* Problem description *
Among the records below, find the line that has "Damesparfums (135, 391)"; from there, give the lines again exactly, and stop after the line that has "Behavioral Counseling (63, 153)".

● ● ● ● ●

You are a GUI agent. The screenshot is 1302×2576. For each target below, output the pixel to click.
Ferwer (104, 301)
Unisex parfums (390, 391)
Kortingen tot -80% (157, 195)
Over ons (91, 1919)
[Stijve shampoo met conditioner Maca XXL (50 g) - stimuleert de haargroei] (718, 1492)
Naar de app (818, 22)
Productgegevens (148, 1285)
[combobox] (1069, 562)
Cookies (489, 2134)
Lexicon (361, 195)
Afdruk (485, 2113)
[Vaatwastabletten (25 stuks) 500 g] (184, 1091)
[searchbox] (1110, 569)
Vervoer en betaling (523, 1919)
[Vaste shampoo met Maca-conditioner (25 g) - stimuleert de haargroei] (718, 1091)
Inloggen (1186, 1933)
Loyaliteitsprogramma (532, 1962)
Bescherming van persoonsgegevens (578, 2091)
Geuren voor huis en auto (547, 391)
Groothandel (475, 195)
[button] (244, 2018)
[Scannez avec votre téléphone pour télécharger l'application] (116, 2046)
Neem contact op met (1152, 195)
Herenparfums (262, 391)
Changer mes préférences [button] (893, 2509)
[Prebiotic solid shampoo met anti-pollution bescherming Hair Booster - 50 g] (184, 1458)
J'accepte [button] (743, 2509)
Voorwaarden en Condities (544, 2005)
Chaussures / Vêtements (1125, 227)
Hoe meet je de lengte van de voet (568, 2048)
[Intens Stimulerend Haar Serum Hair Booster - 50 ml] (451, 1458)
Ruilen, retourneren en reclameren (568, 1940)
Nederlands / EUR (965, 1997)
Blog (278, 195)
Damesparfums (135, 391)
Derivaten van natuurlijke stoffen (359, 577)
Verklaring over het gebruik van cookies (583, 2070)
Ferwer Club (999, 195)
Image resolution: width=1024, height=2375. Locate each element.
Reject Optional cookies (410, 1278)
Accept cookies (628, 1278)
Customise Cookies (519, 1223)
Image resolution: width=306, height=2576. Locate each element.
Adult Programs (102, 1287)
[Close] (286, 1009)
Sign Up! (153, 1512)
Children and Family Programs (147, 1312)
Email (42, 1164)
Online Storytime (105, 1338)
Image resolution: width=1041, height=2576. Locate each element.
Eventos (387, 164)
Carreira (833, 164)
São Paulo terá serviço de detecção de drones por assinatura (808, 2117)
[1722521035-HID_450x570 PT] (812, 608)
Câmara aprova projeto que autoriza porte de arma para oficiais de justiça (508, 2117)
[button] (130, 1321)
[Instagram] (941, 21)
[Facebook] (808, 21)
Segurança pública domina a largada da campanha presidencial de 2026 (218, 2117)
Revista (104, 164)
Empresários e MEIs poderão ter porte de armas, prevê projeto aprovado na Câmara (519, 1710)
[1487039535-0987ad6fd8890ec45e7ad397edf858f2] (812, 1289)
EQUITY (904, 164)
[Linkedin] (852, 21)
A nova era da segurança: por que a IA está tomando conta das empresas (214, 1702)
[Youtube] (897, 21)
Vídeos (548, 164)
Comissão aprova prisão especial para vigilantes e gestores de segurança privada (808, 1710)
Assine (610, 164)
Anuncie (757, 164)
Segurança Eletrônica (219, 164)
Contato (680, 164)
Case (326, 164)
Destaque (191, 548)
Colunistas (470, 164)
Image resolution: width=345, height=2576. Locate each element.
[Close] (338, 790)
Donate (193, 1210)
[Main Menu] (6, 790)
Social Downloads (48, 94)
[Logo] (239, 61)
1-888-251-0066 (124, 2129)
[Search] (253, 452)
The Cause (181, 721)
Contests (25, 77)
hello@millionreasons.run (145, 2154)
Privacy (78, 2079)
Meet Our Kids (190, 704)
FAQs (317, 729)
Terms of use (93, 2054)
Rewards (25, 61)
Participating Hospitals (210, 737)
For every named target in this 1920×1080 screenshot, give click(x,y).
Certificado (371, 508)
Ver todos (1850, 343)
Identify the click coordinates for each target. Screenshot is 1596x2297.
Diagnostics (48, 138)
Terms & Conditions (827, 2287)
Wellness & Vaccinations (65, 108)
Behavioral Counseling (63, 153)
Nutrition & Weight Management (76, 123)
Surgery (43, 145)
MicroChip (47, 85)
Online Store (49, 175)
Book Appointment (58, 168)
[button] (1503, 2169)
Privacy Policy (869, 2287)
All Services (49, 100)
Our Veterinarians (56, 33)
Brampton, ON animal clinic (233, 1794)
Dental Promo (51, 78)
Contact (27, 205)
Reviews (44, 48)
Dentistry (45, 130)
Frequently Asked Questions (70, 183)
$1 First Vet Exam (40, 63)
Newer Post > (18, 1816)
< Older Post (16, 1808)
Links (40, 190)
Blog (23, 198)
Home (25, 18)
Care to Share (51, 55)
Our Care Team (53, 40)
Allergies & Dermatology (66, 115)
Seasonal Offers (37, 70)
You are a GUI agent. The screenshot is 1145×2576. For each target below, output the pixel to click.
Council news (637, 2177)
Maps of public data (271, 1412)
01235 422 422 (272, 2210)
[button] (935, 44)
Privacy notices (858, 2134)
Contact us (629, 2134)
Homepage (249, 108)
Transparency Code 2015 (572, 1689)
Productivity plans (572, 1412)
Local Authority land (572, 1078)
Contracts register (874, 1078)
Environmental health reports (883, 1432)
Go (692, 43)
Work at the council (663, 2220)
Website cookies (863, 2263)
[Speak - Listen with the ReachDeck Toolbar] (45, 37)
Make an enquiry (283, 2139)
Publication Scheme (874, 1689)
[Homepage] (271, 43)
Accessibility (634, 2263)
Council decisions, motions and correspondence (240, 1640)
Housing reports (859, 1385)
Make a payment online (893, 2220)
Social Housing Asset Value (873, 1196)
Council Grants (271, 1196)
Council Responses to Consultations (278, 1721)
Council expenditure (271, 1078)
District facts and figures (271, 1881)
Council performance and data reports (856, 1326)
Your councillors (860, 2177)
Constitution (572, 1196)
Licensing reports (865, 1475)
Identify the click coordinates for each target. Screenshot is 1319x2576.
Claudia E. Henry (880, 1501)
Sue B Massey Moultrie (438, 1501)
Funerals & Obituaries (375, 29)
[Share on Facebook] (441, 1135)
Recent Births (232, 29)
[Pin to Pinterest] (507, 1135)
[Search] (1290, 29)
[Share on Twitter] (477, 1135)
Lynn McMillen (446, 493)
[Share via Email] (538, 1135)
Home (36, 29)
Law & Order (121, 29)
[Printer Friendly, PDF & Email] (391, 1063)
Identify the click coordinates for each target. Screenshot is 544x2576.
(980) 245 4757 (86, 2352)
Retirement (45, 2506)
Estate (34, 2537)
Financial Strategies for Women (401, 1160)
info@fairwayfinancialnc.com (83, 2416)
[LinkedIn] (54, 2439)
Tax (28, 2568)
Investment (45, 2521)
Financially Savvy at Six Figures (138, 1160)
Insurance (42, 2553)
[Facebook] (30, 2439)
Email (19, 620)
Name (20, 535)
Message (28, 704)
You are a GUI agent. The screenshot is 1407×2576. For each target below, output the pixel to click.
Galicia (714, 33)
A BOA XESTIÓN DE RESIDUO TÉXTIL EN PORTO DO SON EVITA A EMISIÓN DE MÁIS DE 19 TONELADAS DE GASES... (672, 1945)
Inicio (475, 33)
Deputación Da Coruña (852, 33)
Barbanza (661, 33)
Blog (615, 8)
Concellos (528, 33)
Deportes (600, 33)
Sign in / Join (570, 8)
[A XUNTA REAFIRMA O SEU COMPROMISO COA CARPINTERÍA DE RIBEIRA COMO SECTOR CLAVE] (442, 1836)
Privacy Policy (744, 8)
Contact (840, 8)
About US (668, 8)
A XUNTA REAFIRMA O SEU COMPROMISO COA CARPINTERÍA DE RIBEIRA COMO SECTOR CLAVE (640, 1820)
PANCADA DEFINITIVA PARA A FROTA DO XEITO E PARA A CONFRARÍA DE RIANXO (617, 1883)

● ● ● ● ●

* Solution below *
Damesparfums (135, 391)
Derivaten van natuurlijke stoffen (359, 577)
Verklaring over het gebruik van cookies (583, 2070)
Ferwer Club (999, 195)
Image resolution: width=1024, height=2375. Locate each element.
Reject Optional cookies (410, 1278)
Accept cookies (628, 1278)
Customise Cookies (519, 1223)
Image resolution: width=306, height=2576. Locate each element.
Adult Programs (102, 1287)
[Close] (286, 1009)
Sign Up! (153, 1512)
Children and Family Programs (147, 1312)
Email (42, 1164)
Online Storytime (105, 1338)
Image resolution: width=1041, height=2576. Locate each element.
Eventos (387, 164)
Carreira (833, 164)
São Paulo terá serviço de detecção de drones por assinatura (808, 2117)
[1722521035-HID_450x570 PT] (812, 608)
Câmara aprova projeto que autoriza porte de arma para oficiais de justiça (508, 2117)
[button] (130, 1321)
[Instagram] (941, 21)
[Facebook] (808, 21)
Segurança pública domina a largada da campanha presidencial de 2026 (218, 2117)
Revista (104, 164)
Empresários e MEIs poderão ter porte de armas, prevê projeto aprovado na Câmara (519, 1710)
[1487039535-0987ad6fd8890ec45e7ad397edf858f2] (812, 1289)
EQUITY (904, 164)
[Linkedin] (852, 21)
A nova era da segurança: por que a IA está tomando conta das empresas (214, 1702)
[Youtube] (897, 21)
Vídeos (548, 164)
Comissão aprova prisão especial para vigilantes e gestores de segurança privada (808, 1710)
Assine (610, 164)
Anuncie (757, 164)
Segurança Eletrônica (219, 164)
Contato (680, 164)
Case (326, 164)
Destaque (191, 548)
Colunistas (470, 164)
Image resolution: width=345, height=2576. Locate each element.
[Close] (338, 790)
Donate (193, 1210)
[Main Menu] (6, 790)
Social Downloads (48, 94)
[Logo] (239, 61)
1-888-251-0066 (124, 2129)
[Search] (253, 452)
The Cause (181, 721)
Contests (25, 77)
hello@millionreasons.run (145, 2154)
Privacy (78, 2079)
Meet Our Kids (190, 704)
FAQs (317, 729)
Terms of use (93, 2054)
Rewards (25, 61)
Participating Hospitals (210, 737)
For every named target in this 1920×1080 screenshot, give click(x,y).
Certificado (371, 508)
Ver todos (1850, 343)
Identify the click coordinates for each target. Screenshot is 1596x2297.
Diagnostics (48, 138)
Terms & Conditions (827, 2287)
Wellness & Vaccinations (65, 108)
Behavioral Counseling (63, 153)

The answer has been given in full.